O tym ile zarabia wójt, czy burmistrz decydują rządowe rozporządzenia i przychylność radnych. To organ stanowiący ma w swojej kompetencji ustalanie w drodze uchwały wysokości zarobków szefa gminy
Nawet 12 tysięcy złotych brutto może zarobić szef gminy. Wprawdzie o takim wynagrodzeniu mogą pomarzyć jedynie prezydenci największych miast, ale także w mniejszych jednostkach stawka może być całkiem wysoka.
O tym ile zarabia wójt, czy burmistrz decydują rządowe rozporządzenia i przychylność radnych. To organ stanowiący ma w swojej kompetencji ustalanie w drodze uchwały wysokości zarobków szefa gminy. Nie jest przy tym nieograniczony - uchwała rady musi mieścić się w pewnych normach, które ustalane są przez rozporządzenie Rady Ministrów z 5 sierpnia w sprawie zasad wynagradzania pracowników samorządowych zatrudnionych w urzędach.
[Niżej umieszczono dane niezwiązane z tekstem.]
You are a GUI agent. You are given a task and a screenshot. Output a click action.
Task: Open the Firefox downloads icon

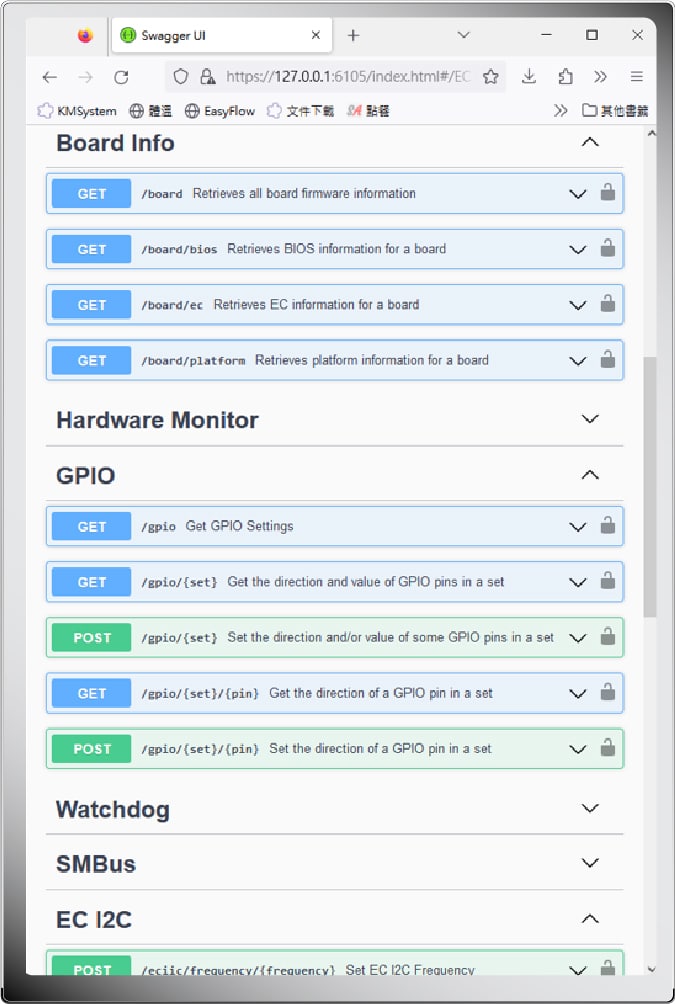pyautogui.click(x=530, y=77)
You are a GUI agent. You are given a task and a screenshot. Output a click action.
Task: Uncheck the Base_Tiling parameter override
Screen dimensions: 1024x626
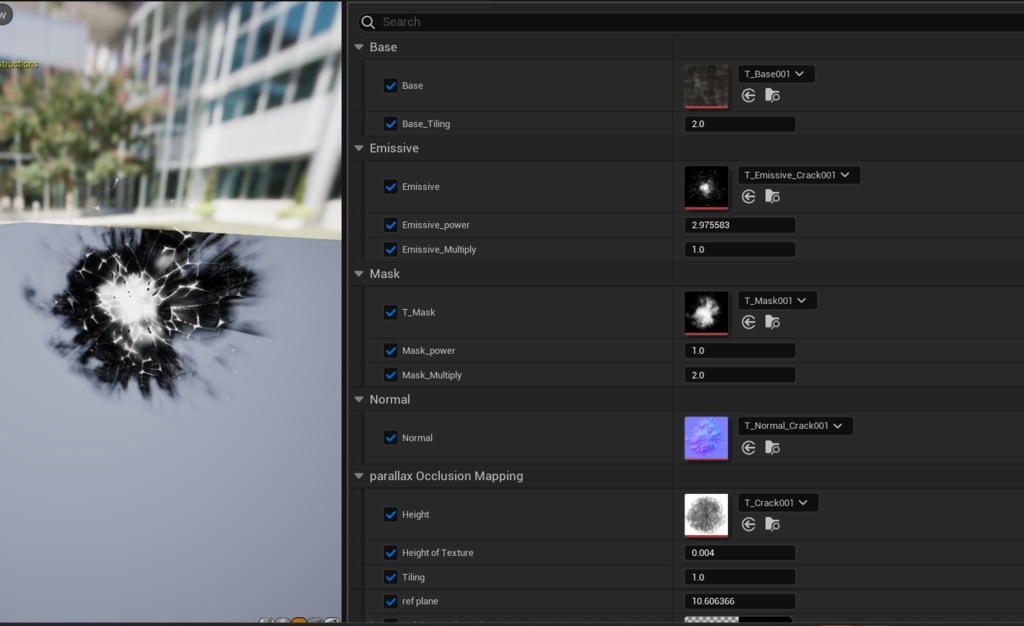click(x=390, y=123)
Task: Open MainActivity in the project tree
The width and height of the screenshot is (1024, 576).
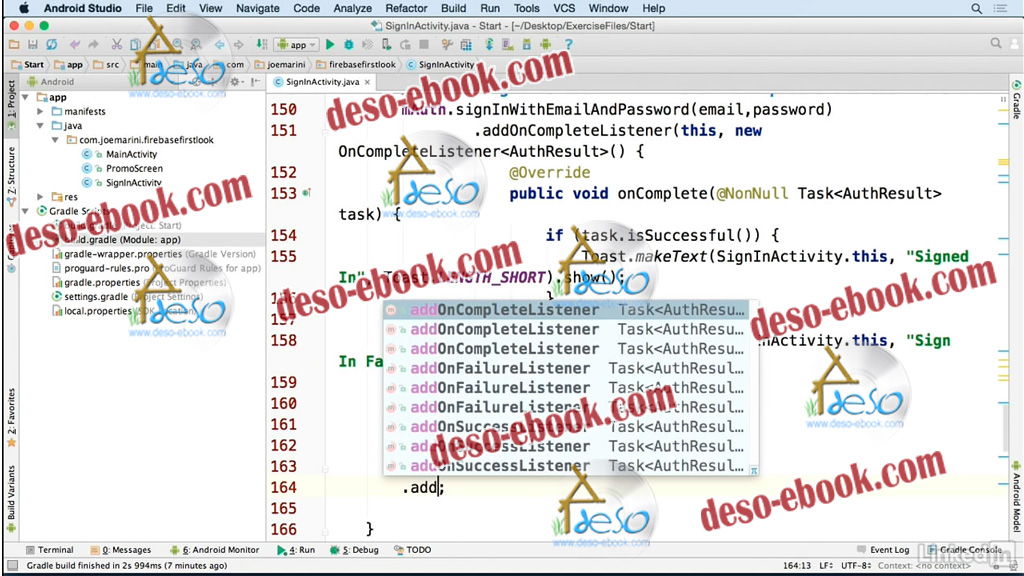Action: tap(131, 155)
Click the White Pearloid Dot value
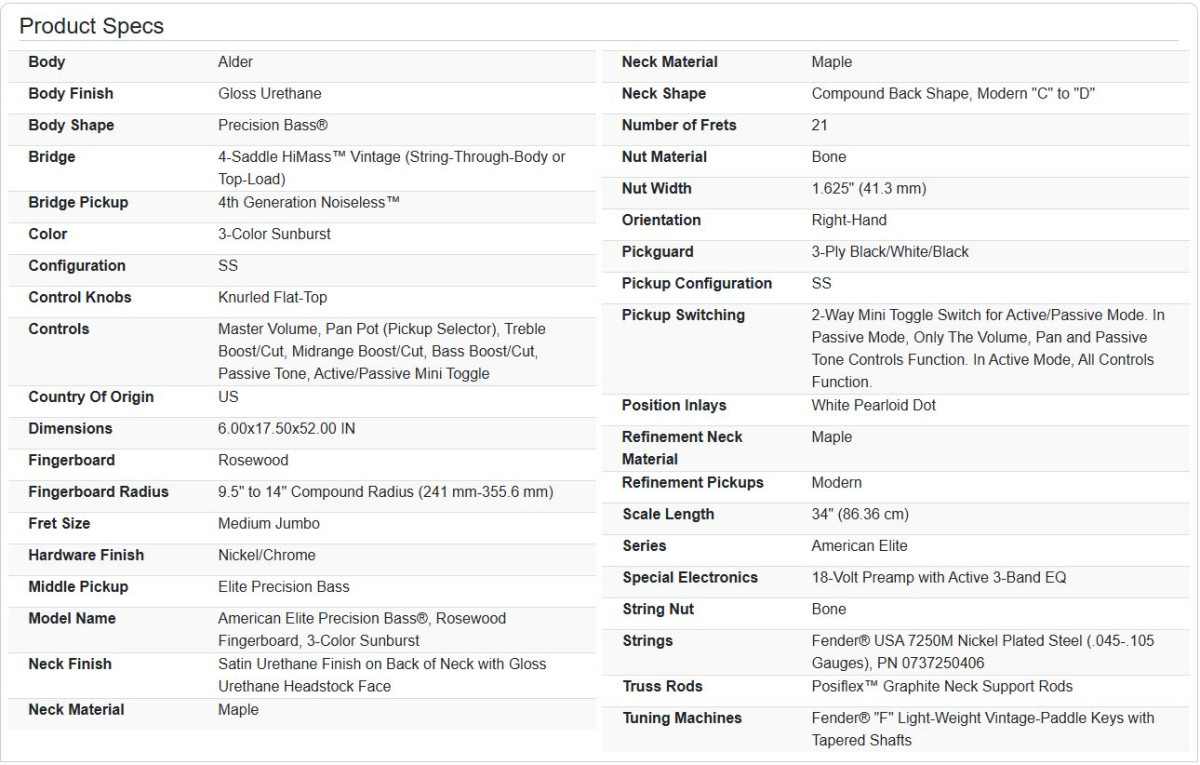1200x765 pixels. pos(874,406)
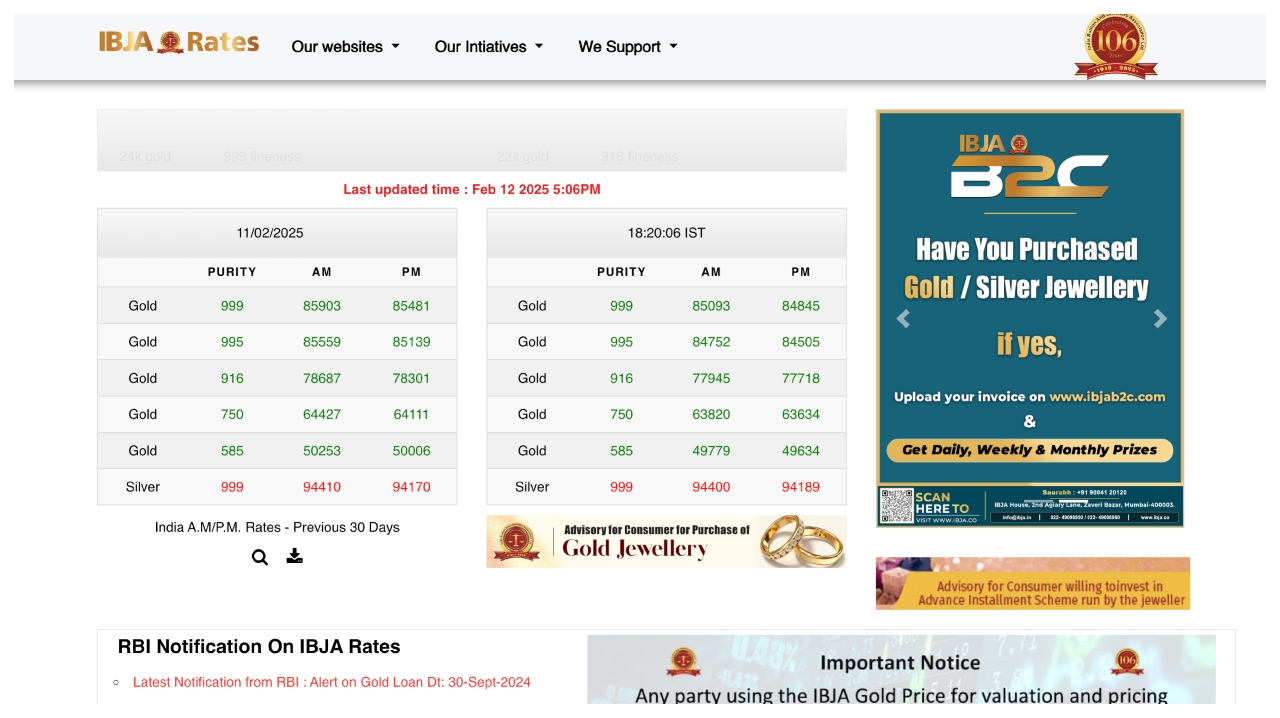Click the Important Notice image
Screen dimensions: 1280x718
point(901,670)
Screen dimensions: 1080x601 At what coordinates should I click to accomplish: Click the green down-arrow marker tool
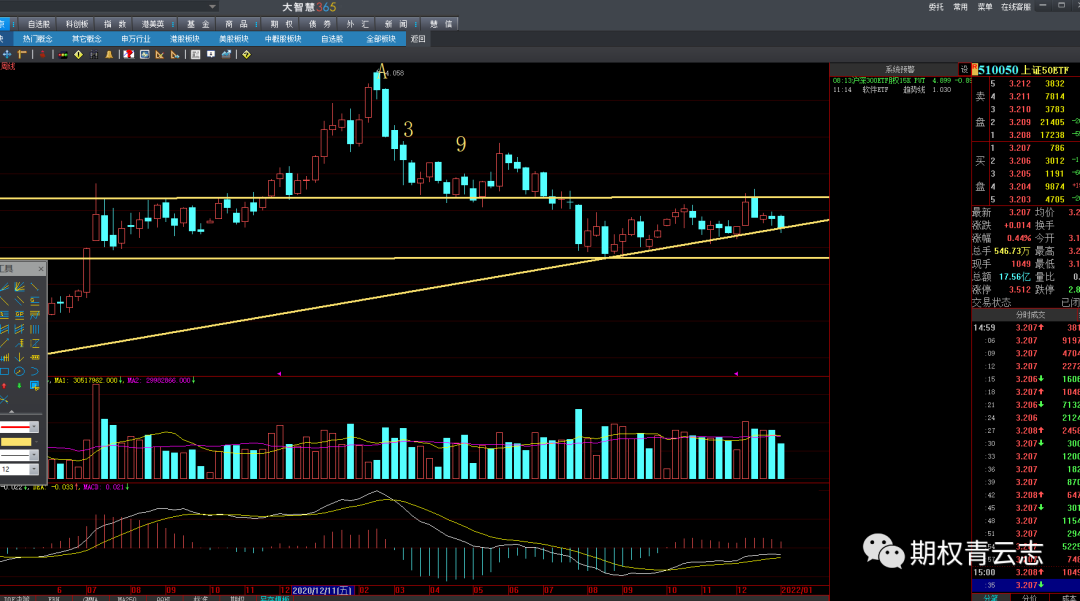click(x=20, y=384)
Co ciekawe nie może też bez zgody wójta obniżyć mu wynagrodzenia.
Zgodnie z kilkakrotnie nowelizowanymi przepisami wynagrodzenie zasadnicze prezydenta Warszawy wynosi 5600 zł, burmistrza/wójta w gminie od 15 tys do 100 mieszkańców prawie 5000 zł, a gminach poniżej 15 tysięcy – maksymalnie 4630 zł. Nie jest to jedyny element wynagrodzenia. Wójt może liczyć także na dodatek funkcyjny sięgający nawet 2000 zł, dodatek specjalny wynoszący od 20% do 40% sumy wynagrodzenia zasadniczego i dodatku funkcyjnego oraz dodatek stażowy – najczęściej kilkaset złotych. Zgodnie z rozporządzeniem maksymalne miesięczne zarobki na takim stanowisku nie mogą jednak przekroczyć 12.087,18 zł.
W praktyce w ubiegłej kadencji było tak, że największe pensje mieli prezydenci wielkich miast. Powyżej 10 tysięcy miesięcznie zarabiali między innymi prezydent Warszawy, Gdańska, Krakowa, Wrocławia i Lublina. Niemal 9 tysięcy bez dodatku stażowego zarabiał od połowy 2004 roku burmistrz Słubic (18 tys mieszkańców). Po kilka tysięcy złotych zarabiali również wójtowie. Uchwała Rady Gminy Rogów (5 tys mieszkańców) z 2005 ustaliła wynagrodzenie pani wójt na 6,5 tysiąca złotych, z czego 3,4 tys stanowiło wynagrodzenie zasadnicze, 1 tys – dodatek funkcyjny, 1,3 tys – dodatek specjalny i niemal 700 zł – dodatek stażowy. Kilkaset złotych miesięcznie mniej od początku roku 2006 zarabiał wójt gminy Trzebielino (4 tys mieszkańców).
Wynagrodzenie nie jest jedyną korzyścią związaną z funkcją szefa gminy. Często wójt, czy burmistrz ma do dyspozycji służbowy telefon komórkowy (z limitem lub bez limitu wydatków) a także komputer – stacjonarny bądź laptop. W niektórych jednostkach władze gminy mają także możliwość korzystania ze służbowych aut.